その刀を持ちながら――素早く巨体へ接近。
「――『パワースウィング』!」
『GOAAA!?』
レーザーから逃げながら、俺はまたゴーレムの弱点である足へ武技を振るう。
手応えは十分!
「よし――止めだ、『スラッシュ』!」
『GO、GOAAA……』
《泥人形の呪いが解除されました》
《不屈スキルが解除されました》
怯むゴーレムに、更に追撃。
三枚ある内の一枚が消え、残り二枚となった。
驚異的なスピード。
残り時間はあと三分。
これなら――行けるかもしれない!
☆
一発、まともにはいれば終わりのデスゲーム。

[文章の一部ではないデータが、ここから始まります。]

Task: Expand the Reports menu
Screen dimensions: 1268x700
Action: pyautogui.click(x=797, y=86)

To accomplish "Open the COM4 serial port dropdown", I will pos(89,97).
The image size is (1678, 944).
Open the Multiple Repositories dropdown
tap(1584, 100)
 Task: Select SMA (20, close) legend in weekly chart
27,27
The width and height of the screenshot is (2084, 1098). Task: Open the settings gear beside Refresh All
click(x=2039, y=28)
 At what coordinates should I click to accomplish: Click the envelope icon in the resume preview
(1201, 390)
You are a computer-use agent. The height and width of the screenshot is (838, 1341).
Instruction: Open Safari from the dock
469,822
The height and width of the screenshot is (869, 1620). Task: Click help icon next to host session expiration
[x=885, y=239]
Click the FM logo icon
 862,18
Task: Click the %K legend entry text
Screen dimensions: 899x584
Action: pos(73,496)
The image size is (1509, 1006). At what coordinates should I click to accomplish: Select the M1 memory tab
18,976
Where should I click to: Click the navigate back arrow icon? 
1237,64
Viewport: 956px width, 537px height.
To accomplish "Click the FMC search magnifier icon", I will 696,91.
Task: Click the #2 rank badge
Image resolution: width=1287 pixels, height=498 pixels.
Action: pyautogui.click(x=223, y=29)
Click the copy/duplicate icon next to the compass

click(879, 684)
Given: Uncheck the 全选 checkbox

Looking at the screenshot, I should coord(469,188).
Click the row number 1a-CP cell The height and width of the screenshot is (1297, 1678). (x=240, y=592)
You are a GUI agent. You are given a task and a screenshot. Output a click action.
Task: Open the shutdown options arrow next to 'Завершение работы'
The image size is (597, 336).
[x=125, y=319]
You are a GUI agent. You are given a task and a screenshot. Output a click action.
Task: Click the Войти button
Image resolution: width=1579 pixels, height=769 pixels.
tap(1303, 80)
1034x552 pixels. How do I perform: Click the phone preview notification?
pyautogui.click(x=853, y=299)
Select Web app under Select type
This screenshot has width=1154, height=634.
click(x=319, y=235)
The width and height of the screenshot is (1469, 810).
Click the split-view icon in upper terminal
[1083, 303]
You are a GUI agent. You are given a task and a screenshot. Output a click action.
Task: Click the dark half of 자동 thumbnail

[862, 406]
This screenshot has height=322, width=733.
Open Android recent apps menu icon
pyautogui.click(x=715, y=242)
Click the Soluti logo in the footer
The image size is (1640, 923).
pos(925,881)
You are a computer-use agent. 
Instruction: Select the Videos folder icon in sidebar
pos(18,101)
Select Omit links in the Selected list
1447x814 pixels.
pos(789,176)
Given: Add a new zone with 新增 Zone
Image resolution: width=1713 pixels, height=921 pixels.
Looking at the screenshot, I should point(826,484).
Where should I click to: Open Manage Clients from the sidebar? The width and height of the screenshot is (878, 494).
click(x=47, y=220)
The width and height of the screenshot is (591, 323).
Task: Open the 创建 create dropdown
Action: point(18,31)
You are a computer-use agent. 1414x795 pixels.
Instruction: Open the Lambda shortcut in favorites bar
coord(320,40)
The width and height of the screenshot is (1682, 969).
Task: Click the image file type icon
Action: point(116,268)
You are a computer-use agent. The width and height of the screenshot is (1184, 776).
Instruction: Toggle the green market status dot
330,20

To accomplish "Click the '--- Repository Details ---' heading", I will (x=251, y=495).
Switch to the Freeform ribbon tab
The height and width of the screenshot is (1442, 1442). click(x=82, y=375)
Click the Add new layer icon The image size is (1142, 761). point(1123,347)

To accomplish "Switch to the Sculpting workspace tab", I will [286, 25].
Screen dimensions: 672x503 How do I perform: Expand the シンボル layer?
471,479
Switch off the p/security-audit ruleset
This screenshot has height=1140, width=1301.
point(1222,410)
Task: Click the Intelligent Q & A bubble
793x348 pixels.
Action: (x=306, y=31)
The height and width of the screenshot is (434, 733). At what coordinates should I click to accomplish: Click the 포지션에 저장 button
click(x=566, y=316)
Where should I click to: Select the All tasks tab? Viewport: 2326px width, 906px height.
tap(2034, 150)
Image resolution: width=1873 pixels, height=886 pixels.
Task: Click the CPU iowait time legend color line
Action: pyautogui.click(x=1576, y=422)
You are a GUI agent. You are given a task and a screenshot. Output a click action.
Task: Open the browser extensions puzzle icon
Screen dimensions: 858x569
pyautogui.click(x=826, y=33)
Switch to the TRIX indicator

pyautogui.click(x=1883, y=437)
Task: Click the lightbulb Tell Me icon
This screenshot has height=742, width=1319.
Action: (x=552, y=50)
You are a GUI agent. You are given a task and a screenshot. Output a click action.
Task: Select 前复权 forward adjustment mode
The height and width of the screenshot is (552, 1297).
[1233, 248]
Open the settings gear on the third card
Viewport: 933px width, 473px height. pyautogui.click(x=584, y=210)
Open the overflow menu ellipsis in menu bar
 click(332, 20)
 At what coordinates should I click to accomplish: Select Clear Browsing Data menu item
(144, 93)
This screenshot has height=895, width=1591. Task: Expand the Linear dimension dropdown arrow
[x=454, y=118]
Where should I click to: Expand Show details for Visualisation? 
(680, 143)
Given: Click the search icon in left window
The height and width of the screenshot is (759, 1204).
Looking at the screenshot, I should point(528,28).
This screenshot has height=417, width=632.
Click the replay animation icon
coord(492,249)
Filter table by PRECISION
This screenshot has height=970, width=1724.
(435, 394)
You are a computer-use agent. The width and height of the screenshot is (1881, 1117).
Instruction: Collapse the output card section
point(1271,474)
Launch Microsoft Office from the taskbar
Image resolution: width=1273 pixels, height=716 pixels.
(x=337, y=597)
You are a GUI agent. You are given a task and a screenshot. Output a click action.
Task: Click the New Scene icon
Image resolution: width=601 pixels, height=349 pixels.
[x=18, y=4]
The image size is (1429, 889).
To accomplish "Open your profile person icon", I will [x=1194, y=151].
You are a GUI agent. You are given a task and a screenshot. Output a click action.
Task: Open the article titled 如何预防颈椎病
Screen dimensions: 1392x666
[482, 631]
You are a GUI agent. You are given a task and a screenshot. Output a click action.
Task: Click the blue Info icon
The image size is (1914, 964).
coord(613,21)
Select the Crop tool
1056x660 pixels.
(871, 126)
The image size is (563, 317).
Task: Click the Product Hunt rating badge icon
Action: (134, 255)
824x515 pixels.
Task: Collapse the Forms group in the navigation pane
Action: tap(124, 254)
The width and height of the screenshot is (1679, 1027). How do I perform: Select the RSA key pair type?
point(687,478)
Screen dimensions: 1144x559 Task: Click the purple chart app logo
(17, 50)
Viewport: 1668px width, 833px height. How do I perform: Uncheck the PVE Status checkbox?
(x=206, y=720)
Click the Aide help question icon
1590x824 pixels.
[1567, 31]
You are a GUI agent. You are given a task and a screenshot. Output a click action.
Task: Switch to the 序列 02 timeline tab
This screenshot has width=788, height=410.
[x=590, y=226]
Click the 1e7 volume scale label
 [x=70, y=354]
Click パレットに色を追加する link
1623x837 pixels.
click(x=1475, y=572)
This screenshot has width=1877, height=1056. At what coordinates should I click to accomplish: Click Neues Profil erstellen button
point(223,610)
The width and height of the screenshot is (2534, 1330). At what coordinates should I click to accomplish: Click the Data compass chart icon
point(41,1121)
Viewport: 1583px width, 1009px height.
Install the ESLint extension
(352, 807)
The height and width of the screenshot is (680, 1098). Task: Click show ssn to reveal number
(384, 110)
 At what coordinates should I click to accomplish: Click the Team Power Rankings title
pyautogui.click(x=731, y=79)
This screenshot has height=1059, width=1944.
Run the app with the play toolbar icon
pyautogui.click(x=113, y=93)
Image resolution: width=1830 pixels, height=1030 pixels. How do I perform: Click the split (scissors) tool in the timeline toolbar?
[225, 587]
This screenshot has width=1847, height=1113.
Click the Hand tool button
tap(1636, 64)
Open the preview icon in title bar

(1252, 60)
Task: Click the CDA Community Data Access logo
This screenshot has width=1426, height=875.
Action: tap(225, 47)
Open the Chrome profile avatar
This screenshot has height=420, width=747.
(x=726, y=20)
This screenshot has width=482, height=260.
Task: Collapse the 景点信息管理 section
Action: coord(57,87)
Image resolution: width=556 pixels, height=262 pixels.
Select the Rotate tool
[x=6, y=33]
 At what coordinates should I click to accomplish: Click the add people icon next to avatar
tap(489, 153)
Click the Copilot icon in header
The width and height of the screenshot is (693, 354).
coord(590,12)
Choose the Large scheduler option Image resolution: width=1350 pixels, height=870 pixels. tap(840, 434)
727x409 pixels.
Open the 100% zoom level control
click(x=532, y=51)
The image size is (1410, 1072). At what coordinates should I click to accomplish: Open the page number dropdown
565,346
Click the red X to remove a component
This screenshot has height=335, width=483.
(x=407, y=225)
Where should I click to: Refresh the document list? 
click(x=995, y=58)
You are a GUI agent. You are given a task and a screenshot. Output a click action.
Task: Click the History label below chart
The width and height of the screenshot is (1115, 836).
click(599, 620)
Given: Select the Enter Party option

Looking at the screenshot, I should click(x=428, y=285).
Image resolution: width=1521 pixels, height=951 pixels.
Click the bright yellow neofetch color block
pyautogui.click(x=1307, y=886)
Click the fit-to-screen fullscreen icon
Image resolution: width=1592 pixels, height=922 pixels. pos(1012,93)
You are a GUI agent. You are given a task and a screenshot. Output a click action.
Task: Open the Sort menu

だからこそ――『没入感』が、これまでに無い程増していく。
アレから何とかダメージは受けずやってきた。
不屈スキルが切れた今でも、数々のバフ、クマーのスキルにより攻撃の威力は凄まじい。
そして、案外『全ステータス』の上昇も大きい気がする。
AGIも上がっているから、集中が切れない限りは拳攻撃とレーザー両方とも余裕で避けられるのだ。
「――『パワースウィング』!」
『GO、GOAAA……!!』
拳攻撃の為、ジャンプしながら武技を『弱点』へ。
その一撃で沈みゆくヴィクトリアゴーレム。
残り一分。
俺達は――その三枚のHPを、残り一枚にする事に成功した。
「……行ける、行けるわよ!」
「このまま、何も起こらなきゃ良いんだが――ん?」
追撃で足の方へ移動しようとしたその時。
『GOAAA……GO、GOGOA――』
地面に倒れたゴーレムが、呻きながら立ち上がる。
見れば――そのHPバーが勝手に少しずつ減少していっていた。
「……減ってるわよね、アレ」
「ああ――何か、嫌な予感がする!」
俺自身、『攻勢の毒薬』を使っていたからだろうか。
減っていくHPバーを見て、素直に喜べないのだ。
そしてそんな予想は、大体当たってしまうモノで。
『――GO、GOGAGAGAGA!!』
倒れていたゴーレムが、『飛び上がる』。
何時か見た、翼を生やして。
そして――その右翼左翼両方に、所狭しと大量の『砲台』が付いていたのだ。
「――まさか、アレ全部レーザーか……!?」
「ふふ、もう絶望感しかないわね――」
『GOGAGAGAGA……』
言っている間にもその翼の大量の砲台は『準備態勢』に入る。
ピカピカと光るそれは――紅い星が瞬く様で、のんびりと眺めていたい。
こんな状況じゃなければだが。
……恐らくアレは、ヘイトなんて関係ない『全範囲』攻撃だよな。
「――くっ、『パワースロー』!」
『GO、GOAAAAAAAA――』
「駄目かっ、逃げ――」
ゴーレムの弱点へスチールアックスを投擲。
何とか命中。HPバーは七割まで減ったが――やはりか怯んでくれない。
そのまま翼に敷き詰められた砲台が光る。
『逃げろ』――そう離れたクマーに言おうとした時。
《――「あ。ちなみにこの『対象増加』……使ってる間私動けないから」――》
思い出したのは、彼女の台詞だった。